Pod Network Loss
Introduction¶
- It injects packet loss on the specified container by starting a traffic control (tc) process with netem rules to add egress loss
- It can test the application's resilience to lossy/flaky network
Scenario: Induce network loss of the target pod
Uses¶
View the uses of the experiment
coming soon
Prerequisites¶
Verify the prerequisites
- Ensure that Kubernetes Version > 1.16
- Ensure that the Litmus Chaos Operator is running by executing
kubectl get pods
in operator namespace (typically,litmus
).If not, install from here - Ensure that the
pod-network-loss
experiment resource is available in the cluster by executingkubectl get chaosexperiments
in the desired namespace. If not, install from here
Default Validations¶
View the default validations
The application pods should be in running state before and after chaos injection.

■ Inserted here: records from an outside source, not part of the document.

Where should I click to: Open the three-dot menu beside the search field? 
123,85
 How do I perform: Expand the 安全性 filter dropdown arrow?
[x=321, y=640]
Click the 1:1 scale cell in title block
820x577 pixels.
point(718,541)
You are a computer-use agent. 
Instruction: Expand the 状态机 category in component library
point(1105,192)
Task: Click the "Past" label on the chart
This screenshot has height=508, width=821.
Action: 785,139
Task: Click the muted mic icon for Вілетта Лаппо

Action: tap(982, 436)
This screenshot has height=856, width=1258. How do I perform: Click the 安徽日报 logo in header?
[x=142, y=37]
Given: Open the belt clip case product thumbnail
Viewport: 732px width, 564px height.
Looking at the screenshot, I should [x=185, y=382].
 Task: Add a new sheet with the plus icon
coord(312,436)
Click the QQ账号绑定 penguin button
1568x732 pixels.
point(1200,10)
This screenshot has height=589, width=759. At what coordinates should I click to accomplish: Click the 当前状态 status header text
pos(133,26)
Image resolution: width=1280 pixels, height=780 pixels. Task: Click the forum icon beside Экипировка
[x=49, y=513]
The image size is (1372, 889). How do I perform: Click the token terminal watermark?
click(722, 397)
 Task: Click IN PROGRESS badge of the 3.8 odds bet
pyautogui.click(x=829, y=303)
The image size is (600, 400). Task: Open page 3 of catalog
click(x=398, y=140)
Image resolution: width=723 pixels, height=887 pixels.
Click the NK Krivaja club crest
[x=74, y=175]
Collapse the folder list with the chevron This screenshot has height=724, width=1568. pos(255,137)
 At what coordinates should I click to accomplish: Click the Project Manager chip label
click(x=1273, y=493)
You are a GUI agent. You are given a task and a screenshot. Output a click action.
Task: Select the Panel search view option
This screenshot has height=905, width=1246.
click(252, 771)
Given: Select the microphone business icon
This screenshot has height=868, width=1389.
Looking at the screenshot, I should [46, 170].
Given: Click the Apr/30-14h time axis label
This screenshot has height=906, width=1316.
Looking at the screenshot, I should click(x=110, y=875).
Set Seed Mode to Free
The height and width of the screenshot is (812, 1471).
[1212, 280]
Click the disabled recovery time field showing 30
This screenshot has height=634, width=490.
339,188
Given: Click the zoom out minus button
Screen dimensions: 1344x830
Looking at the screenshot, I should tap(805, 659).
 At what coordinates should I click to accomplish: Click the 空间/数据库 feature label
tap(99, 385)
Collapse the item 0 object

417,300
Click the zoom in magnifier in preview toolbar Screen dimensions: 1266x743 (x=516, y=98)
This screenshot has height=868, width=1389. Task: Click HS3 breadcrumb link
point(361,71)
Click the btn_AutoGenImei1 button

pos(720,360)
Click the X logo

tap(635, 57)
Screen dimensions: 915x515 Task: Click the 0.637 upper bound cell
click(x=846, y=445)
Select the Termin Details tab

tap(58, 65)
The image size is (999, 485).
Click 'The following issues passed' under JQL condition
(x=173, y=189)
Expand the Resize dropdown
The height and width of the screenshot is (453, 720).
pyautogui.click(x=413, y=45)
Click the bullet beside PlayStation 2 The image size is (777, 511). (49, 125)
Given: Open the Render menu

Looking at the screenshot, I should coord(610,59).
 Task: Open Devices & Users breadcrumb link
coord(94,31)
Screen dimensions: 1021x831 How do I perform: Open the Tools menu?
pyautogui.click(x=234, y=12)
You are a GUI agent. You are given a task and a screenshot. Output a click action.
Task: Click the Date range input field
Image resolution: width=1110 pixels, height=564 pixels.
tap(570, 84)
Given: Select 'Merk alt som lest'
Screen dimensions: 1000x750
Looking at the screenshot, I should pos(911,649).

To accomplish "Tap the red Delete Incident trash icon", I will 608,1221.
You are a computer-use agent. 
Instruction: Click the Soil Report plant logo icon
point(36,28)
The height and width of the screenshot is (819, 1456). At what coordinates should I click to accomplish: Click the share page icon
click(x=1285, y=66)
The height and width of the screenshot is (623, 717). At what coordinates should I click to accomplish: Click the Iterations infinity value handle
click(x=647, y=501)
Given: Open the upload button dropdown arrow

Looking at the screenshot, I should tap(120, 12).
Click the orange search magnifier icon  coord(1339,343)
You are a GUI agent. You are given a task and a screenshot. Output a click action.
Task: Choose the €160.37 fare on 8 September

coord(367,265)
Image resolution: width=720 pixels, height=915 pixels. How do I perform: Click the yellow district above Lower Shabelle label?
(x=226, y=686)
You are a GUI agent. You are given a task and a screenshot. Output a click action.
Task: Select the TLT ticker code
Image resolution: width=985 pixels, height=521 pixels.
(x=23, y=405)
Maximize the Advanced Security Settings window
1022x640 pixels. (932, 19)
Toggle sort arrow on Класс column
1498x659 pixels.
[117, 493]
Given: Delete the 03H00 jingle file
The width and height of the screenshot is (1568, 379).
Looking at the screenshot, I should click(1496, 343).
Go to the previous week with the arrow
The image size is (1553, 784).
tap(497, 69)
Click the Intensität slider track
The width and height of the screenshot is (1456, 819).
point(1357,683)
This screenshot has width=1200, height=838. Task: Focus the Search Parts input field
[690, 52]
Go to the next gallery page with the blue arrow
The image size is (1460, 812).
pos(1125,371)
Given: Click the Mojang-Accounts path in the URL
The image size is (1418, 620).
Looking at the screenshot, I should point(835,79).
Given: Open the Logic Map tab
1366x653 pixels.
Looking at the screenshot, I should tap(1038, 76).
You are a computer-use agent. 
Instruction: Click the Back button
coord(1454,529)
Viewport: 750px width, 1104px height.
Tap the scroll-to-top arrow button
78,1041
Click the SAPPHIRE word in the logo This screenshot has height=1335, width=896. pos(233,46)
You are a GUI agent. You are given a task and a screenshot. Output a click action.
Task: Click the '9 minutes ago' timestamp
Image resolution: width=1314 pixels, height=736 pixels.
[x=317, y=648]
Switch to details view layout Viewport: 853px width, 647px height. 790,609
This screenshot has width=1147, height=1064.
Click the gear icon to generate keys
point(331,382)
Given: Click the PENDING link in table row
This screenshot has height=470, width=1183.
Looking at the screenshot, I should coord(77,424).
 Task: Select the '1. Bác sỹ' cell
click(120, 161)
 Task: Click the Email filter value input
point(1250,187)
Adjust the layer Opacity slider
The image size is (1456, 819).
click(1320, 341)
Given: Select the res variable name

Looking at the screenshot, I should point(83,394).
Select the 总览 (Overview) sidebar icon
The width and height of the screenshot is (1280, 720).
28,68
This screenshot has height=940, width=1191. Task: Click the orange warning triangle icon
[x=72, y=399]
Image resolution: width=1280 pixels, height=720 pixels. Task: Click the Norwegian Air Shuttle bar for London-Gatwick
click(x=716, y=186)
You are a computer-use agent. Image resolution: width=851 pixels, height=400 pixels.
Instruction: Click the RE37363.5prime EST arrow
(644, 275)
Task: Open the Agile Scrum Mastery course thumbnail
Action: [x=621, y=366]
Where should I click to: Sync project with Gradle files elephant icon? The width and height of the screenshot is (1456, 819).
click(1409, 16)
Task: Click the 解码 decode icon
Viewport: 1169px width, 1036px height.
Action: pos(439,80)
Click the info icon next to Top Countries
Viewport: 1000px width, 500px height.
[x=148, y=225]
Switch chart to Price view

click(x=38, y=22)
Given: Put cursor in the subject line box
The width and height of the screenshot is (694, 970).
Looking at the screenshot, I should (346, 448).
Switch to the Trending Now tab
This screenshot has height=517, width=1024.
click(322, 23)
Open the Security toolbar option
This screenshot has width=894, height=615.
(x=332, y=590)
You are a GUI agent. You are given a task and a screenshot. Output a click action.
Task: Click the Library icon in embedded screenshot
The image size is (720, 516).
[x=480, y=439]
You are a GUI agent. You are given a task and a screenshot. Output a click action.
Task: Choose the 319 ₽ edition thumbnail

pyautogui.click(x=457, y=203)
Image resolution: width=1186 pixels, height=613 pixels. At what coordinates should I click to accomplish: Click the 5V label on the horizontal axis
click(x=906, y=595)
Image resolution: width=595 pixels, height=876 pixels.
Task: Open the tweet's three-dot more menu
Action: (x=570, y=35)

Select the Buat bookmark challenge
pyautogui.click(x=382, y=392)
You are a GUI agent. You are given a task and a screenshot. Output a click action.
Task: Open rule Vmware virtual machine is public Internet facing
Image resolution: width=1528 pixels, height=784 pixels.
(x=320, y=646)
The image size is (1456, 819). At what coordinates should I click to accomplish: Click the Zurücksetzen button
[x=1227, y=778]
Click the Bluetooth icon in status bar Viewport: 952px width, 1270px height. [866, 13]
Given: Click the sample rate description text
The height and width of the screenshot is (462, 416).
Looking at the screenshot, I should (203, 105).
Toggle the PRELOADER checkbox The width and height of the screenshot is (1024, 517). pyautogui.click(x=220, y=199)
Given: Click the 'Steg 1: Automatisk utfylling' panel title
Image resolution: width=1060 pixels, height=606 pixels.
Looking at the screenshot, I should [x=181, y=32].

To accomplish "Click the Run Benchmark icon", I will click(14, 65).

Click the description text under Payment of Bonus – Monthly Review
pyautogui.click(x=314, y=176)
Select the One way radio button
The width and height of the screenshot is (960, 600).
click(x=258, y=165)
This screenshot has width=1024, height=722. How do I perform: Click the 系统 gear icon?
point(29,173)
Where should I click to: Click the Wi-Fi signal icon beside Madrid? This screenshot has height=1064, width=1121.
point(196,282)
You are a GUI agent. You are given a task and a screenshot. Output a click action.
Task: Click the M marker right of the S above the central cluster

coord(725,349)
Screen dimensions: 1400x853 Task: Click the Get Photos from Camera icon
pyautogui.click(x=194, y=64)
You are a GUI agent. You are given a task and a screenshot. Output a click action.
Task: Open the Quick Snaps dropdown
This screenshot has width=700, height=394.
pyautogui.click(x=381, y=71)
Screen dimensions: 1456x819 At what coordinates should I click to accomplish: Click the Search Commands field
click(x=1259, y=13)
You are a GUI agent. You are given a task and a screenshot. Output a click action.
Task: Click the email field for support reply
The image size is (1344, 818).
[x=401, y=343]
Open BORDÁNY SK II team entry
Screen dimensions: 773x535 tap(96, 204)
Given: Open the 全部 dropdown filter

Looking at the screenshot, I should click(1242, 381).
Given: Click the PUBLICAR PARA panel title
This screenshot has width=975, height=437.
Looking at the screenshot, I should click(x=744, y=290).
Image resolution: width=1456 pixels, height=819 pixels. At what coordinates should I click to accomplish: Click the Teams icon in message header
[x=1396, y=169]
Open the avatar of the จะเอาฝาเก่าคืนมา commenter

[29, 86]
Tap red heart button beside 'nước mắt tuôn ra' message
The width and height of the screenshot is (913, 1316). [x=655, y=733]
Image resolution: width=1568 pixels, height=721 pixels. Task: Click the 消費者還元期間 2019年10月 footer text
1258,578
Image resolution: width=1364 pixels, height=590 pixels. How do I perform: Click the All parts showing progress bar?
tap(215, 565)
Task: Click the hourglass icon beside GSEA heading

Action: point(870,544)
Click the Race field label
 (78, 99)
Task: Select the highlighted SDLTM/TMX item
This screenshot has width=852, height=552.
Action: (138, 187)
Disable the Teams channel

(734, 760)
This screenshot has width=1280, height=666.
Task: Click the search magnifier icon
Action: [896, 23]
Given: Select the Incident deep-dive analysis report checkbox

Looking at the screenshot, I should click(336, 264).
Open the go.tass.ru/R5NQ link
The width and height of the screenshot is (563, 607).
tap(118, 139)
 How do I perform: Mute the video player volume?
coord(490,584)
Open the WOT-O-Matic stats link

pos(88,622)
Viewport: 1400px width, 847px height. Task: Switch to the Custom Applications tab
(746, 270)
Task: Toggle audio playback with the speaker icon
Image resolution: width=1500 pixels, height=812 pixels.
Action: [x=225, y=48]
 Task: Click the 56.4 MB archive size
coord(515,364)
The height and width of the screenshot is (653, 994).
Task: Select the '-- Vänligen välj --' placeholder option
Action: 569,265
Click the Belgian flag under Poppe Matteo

Minimal RBAC configuration example (optional)¶
NOTE
If you are using this experiment as part of a litmus workflow scheduled constructed & executed from chaos-center, then you may be making use of the litmus-admin RBAC, which is pre installed in the cluster as part of the agent setup.
View the Minimal RBAC permissions
apiVersion: v1
kind: ServiceAccount
metadata:
name: pod-network-loss-sa
namespace: default
labels:
name: pod-network-loss-sa
app.kubernetes.io/part-of: litmus
---
apiVersion: rbac.authorization.k8s.io/v1
kind: Role
metadata:
name: pod-network-loss-sa
namespace: default
labels:
name: pod-network-loss-sa
app.kubernetes.io/part-of: litmus
rules:
# Create and monitor the experiment & helper pods
- apiGroups: [""]
resources: ["pods"]
verbs: ["create","delete","get","list","patch","update", "deletecollection"]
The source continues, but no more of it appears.